In the letter, Rubio specifically requests that CFIUS investigate Bytedance and Musical.ly, citing concerns that Bytedance censors content the Chinese government doesn’t approve of — an accusation seemingly supported by leaked documents that allegedly contain Bytedance’s moderation guidelines.

However, the part of Rubio’s letter where he directly addresses CFIUS and asks that it look into the Bytedance/Musical.ly deal is based on inaccurate information. Rubio wrote that CFIUS should investigate the acquisition because Bytedance bought Musical.ly and subsequently “relaunched the service for Western markets,” introducing it to the U.S. as TikTok. But Musical.ly was first launched in the U.S. in 2014, and experienced a popularity boom among U.S. teens in 2016, more than a year before it was acquired by Bytedance.
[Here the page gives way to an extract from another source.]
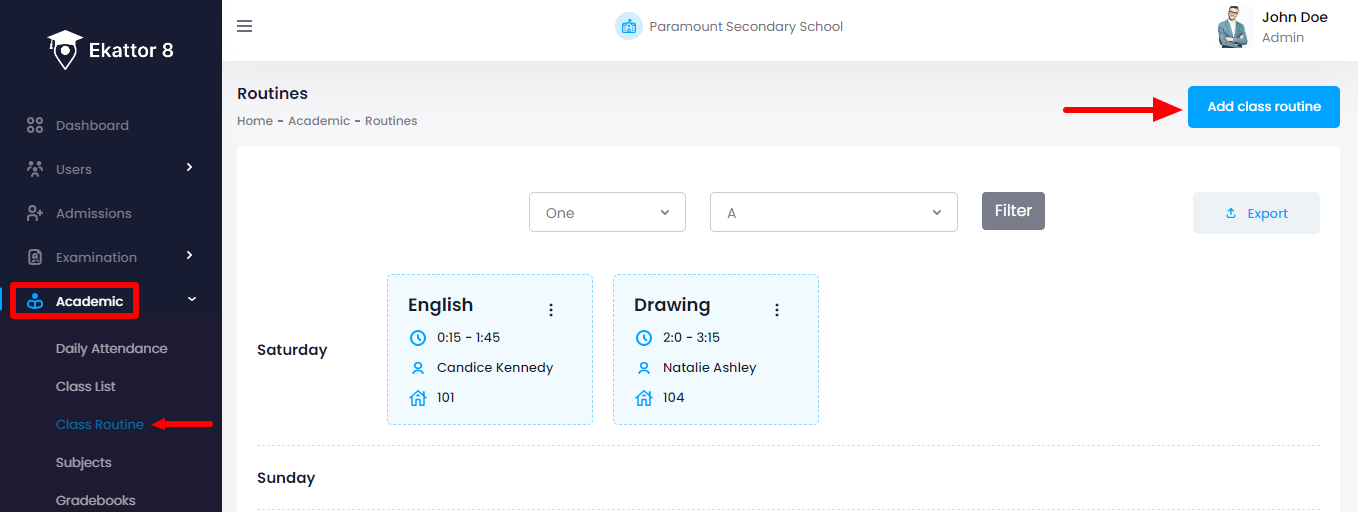This screenshot has width=1358, height=512.
Task: Click the school icon beside Paramount Secondary School
Action: coord(628,27)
That means it’s not accurate to say Musical.ly became TikTok and then found popularity thanks to a push from Bytedance. Conversely, it’s more likely that TikTok’s own growing popularity with teens and young adults (the app now has 26.5 million U.S users, 60% of whom are ages 16-24) could well have been caused by last year’s influx of former U.S.-based Musical.ly users. Well, that and the upwards of $3 million it spends per day on advertising its product stateside.

Rubio added, “These Chinese-owned apps are increasingly being used to censor content and silence open discussion on topics deemed sensitive by the Chinese Government and Communist Party.” It appears he’s ultimately theorizing that Bytedance bought Musical.ly with the express purpose of gathering U.S. users, and then utilizing Chinese laws to censor those users’ content and speech that Chinese officials don’t approve of.

Rubio’s apprehension was echoed last week by Sen. Tom Cotton (R-Ark.) and Senate Minority Leader Chuck Schumer (D-N.Y.), who described TikTok as “a potential counterintelligence threat we cannot ignore.” In their own letter to the acting director of National Intelligence, Joseph Maguire, they expressed concern about what personal data TikTok collects from users and whether users could be targeted by foreign campaigns.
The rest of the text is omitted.